Expresidentes

Expresidentes

Por Marcos Fabián Herrera Muñoz
A un ilustre profesor de arte, le escuché narrar la historia de un par de aspirantes a pintores, que luego de fracasar en la academia como aprendices, decidieron expiar su frustración dedicando sus vidas a lanzar improperios contra todo aquel que intentara emplear las técnicas que ellos no pudieron dominar. Convirtieron sus horas, cuenta con sorna el catedrático, en infelices ratos perdidos en el estéril ejercicio de amargar el tiempo con descalificaciones a quienes lograron lo que ellos pretendieron.

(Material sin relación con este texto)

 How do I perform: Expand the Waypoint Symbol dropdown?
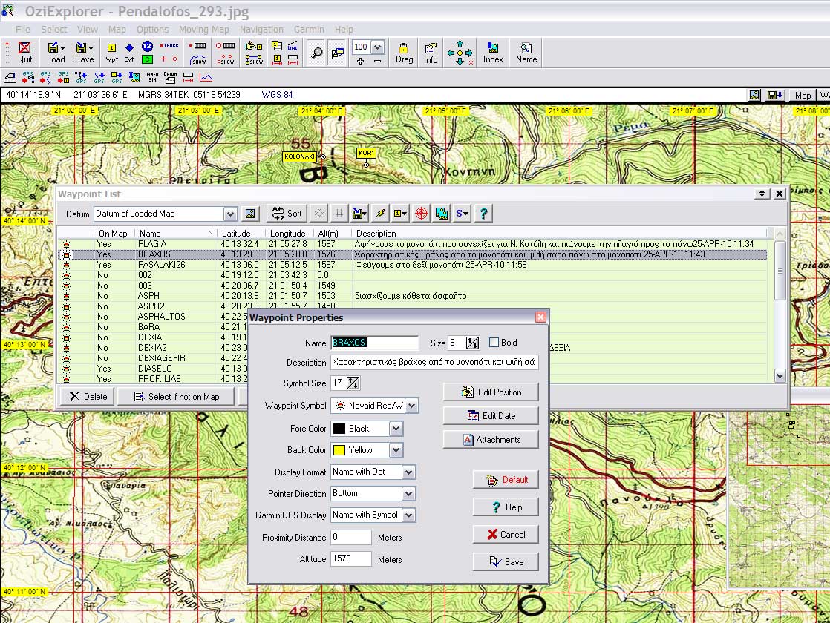coord(411,406)
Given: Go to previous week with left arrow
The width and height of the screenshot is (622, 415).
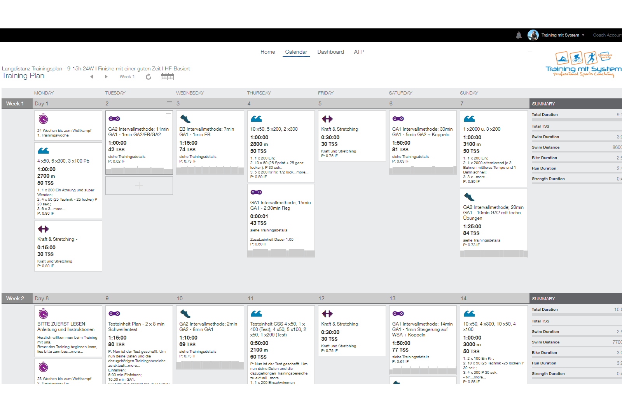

La de Uribe y Pastrana, es una alianza de hombres malogrados. Con empresas inacabadas o fracasadas en sus pésimos gobiernos, se hicieron elegir batiendo banderas que ninguno logró materializar. El primero, en sus ochos años de espurios actos de gobierno, no logró el exterminio para la subversión que prometió en su campaña. El segundo, con una fotografía con los curtidos jefes guerrilleros en medio de la selva, prometió la paz mientras comía confites y jugaba en el Nintendo con su hermana Cristina. Con el pesar a cuestas, ahora se abrazan en la plaza pública, siendo antípodas en la forma, pero esencialmente iguales: Ex presidentes resignados a contemplar con perplejidad que un filipichín Santafereño, amparado por ellos en sus nada memorables periodos presidenciales, trae de la manigua a la ciudad, a la guerrilla más vieja del mundo. Algo que los dos intentaron de manera fallida.
Si se tratara de vocaciones sinceras para convertirse en hombres útiles, mucho bien nos harían verlos dedicados a oficios en los que han demostrado más eficiencia. De Uribe, esperaría que dedicara su tiempo a organizar cabalgatas, calzar yeguas y arriar mulas en cualquiera de sus haciendas. De Pastrana, nos divertiría verlo organizando conciertos, masticando chicle y contando canicas con la misma astucia con que su padre contó los votos un 19 de abril. En estos menesteres, este par de bufones con pretensiones de estadistas, le servirían mucho a Colombia. Hemos visto que el ex-presidente de Amagá, hijo de minero y distraído gobernante frente a las llamas palaciegas, ha purgado sus pesares con sus retozos poéticos. Cuando los viudos del poder se niegan a entrar al museo y se empeñan en hacerse escuchar, corren el riesgo de volverse delirantes. Como Tulio, el desvariado conductor que recorre las calles de mi pueblo, contando glorias pasadas frente al timón de autos de lujo. A él nadie lo escucha.